Biden and Trump Have Similarities on Trade Policy
Author: Greg Valliere
August 28, 2023
AMONG THE IDEAS THEY DEBATED was Trump’s plan to enact a “universal baseline tariff” on virtually all imports to the United States. This idea, which Trump describes as the creation of a “ring around the U.S. economy,” could escalate global economic friction, surpassing the international trade discord that marked much of his first administration, according to critics.
AT THE BEDMINSTER MEETING, the former president called for setting a tariff at 10 percent “automatically” for all countries, a move that experts warn could lead to higher prices for consumers throughout the economy. This has enraged globalists, who contend a tariff would lead to a trade war. Trump has said revenue raised by the tariff would be used to reduce taxes on domestic companies, although it would effectively be a tax on American consumers that would raise their costs.
BIDEN ALSO IS TAKING A HARD LINE ON TRADE with countries such as China, as he rejects trade policy that prevailed in the past few decades. In a front-page Washington Post article this weekend, it appeared clear that the U.S. is willing to embrace a tough stance on trade.
BIDEN HAS MAINTAINED much of Trump’s hardline policies toward Beijing; the Trump tariffs have remained in place. Restrictions on Chinese technology companies have expanded, including a U.S. ban on sales of advanced semiconductors and chip-making equipment to China. The Biden focus is on U.S. workers and manufacturing in the U.S., not abroad.
AS RELATIONS SOURED WITH BEIJING THIS YEAR, Biden prohibited the sale to China of the most advanced U.S. computer chips and last month added a partial ban on American investment in some Chinese technology start-ups.

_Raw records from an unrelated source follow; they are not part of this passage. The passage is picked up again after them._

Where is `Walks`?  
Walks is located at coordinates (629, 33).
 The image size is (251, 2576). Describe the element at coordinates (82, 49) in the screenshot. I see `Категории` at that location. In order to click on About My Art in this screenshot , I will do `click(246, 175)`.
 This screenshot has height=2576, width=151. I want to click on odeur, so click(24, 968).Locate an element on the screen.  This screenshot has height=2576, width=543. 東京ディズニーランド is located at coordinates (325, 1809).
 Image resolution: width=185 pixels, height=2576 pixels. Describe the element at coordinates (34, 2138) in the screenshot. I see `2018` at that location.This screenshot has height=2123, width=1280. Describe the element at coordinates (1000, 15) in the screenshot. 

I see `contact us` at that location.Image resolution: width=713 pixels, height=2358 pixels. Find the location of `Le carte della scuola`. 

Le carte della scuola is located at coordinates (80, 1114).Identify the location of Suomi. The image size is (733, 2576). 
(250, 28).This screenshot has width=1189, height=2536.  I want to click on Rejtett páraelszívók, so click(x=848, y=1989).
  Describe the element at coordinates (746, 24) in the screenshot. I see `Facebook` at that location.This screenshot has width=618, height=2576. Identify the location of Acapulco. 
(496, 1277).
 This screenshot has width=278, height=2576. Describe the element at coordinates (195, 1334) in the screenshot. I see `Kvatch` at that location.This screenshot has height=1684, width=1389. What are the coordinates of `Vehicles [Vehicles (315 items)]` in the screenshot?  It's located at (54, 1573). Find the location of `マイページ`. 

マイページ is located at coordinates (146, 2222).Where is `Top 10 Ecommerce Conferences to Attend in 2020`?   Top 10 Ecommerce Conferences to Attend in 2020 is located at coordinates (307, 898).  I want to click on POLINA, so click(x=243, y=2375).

LEFT OUT OF THE PRESIDENT’S STRATEGY, to the irritation of many business groups, have been traditional trade deals, which have given American companies greater access to foreign markets in return for allowing producers in those countries to sell more goods in the United States. The White House says the old approach has cost many American factory workers their jobs, according to the Washington Post article.
BIG TRADE DEADLINES LOOM: They include an effort with Europe to remake the global steel market; negotiations toward an Indo-Pacific Economic Framework (IPEF); and deciding what to do about tariffs on U.S. imports from China. (Commerce Secretary Gina Raimondo is in Beijing now for talks with Chinese officials.)
BIDEN, MEANWHILE, IS SPENDING enormous amounts that he won in legislative victories in 2021-22 he’s spending aggressively on subsidies for domestic semiconductor manufacturing, clean energy programs and public infrastructure. Neither he nor Trump seem to favor sweeping trade deals, and they both are willing to use the tariff weapon as the U.S. seemingly has embraced a tougher trade stance ahead of the 2024 election.